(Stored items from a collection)
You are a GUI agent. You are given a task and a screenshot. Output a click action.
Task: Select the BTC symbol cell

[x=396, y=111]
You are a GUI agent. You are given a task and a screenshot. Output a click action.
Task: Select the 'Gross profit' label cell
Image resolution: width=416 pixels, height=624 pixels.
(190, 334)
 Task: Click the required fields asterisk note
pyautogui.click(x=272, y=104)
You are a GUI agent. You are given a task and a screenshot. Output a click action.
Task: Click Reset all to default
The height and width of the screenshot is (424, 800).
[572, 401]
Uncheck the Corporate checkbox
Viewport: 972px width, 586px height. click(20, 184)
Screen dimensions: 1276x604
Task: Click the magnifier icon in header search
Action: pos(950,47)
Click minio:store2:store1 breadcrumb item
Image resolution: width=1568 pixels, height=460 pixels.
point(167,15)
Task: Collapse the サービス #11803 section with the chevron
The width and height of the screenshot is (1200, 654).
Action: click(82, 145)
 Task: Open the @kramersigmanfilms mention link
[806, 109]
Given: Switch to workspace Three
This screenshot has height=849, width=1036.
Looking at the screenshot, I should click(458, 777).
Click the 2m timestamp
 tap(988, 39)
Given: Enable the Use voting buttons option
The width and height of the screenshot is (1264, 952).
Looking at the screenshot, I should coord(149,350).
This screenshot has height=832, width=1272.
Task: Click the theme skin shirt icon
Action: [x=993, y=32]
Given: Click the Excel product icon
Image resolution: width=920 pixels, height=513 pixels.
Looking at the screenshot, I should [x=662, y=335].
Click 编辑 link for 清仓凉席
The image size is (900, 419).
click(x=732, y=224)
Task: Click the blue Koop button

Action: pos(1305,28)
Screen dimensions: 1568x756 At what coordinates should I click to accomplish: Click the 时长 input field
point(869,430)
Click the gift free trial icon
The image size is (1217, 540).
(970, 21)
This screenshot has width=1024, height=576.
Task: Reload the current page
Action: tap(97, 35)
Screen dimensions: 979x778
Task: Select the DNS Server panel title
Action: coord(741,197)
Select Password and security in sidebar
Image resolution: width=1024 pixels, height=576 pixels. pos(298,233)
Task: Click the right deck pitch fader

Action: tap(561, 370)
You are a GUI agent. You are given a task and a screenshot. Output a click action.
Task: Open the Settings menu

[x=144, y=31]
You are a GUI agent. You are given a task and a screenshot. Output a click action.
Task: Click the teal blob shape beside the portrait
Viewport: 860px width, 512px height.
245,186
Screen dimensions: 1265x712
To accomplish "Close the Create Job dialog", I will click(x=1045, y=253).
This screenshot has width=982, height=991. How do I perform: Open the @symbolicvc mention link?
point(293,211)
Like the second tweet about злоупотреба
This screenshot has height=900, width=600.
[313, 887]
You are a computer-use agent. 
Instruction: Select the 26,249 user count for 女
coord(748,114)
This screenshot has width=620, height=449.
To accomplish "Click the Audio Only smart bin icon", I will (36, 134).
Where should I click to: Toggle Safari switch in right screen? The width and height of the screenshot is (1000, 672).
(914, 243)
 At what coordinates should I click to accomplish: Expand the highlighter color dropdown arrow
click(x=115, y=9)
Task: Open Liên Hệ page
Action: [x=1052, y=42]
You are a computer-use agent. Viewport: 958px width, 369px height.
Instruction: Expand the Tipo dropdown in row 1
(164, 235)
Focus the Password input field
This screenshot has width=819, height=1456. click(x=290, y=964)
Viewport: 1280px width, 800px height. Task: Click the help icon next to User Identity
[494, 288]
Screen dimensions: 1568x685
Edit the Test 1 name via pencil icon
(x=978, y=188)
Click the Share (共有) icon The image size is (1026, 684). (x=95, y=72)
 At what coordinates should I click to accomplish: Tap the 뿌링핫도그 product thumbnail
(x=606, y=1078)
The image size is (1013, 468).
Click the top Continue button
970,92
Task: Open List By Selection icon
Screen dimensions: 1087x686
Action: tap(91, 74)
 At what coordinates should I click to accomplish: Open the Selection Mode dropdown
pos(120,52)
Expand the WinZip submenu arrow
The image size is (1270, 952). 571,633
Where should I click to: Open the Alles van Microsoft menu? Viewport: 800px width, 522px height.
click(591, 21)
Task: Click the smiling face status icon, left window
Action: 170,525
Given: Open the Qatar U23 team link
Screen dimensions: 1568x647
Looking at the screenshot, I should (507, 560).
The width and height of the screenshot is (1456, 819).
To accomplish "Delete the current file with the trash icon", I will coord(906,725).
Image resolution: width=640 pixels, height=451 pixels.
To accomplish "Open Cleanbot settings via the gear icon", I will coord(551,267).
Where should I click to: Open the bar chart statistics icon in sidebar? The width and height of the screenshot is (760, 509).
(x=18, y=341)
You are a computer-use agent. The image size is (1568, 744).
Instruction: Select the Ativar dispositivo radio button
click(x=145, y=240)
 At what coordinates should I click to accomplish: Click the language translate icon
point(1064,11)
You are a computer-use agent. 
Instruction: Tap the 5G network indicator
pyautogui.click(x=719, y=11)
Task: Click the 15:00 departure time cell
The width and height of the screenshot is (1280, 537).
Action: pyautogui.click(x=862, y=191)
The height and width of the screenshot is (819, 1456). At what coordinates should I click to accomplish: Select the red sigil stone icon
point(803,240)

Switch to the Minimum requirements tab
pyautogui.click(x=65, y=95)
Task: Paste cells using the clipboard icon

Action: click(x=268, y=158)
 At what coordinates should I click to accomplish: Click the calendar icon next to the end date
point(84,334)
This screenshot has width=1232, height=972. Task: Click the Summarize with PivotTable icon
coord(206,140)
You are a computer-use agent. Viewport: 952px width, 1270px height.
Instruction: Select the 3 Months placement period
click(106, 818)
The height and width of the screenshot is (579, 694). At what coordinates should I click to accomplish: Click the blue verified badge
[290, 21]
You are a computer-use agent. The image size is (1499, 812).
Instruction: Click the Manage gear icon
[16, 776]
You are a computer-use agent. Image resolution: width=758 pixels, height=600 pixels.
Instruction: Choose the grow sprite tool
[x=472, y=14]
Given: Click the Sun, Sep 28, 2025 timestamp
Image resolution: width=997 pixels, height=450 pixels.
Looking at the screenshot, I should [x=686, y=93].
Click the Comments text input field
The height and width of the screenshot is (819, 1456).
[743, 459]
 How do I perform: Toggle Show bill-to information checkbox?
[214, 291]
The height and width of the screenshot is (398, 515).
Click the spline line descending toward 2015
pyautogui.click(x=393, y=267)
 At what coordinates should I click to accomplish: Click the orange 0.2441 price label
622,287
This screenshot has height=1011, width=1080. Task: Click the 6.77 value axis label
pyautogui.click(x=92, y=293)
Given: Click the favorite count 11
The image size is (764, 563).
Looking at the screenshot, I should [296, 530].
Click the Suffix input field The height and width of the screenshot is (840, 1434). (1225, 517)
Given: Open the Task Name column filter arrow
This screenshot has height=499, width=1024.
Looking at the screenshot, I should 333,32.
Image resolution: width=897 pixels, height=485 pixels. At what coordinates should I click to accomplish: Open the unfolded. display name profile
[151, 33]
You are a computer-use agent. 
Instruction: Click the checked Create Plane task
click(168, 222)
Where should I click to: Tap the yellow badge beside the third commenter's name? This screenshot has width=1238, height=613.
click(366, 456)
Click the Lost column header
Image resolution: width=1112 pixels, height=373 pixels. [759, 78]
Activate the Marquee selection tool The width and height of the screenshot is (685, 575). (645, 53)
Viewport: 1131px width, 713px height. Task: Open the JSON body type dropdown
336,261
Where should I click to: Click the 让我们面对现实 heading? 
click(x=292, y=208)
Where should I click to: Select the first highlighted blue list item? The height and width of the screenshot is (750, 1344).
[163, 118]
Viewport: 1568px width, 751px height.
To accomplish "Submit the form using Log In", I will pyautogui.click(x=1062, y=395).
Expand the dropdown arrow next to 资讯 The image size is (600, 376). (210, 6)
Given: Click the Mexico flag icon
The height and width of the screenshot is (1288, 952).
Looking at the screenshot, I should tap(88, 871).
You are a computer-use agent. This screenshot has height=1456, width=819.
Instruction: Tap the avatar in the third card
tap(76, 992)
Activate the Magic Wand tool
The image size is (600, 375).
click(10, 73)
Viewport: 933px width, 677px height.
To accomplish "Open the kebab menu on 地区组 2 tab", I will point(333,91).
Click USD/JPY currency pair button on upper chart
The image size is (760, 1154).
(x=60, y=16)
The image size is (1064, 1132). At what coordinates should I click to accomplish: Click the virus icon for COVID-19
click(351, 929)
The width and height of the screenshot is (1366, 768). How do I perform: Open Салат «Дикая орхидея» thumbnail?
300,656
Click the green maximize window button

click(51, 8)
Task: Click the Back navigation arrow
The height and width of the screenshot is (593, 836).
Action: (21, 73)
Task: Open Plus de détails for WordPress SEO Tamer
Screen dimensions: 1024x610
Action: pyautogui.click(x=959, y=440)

Goal of the exercise
All lines above between those holding "Where should I click to: Open the bar" and "Task: Click the 15:00 departure time cell", inclusive, must be set down unchanged, and no other line may be included.

Finished task
Where should I click to: Open the bar chart statistics icon in sidebar? The width and height of the screenshot is (760, 509).
(x=18, y=341)
You are a computer-use agent. The image size is (1568, 744).
Instruction: Select the Ativar dispositivo radio button
click(x=145, y=240)
 At what coordinates should I click to accomplish: Click the language translate icon
point(1064,11)
You are a computer-use agent. 
Instruction: Tap the 5G network indicator
pyautogui.click(x=719, y=11)
Task: Click the 15:00 departure time cell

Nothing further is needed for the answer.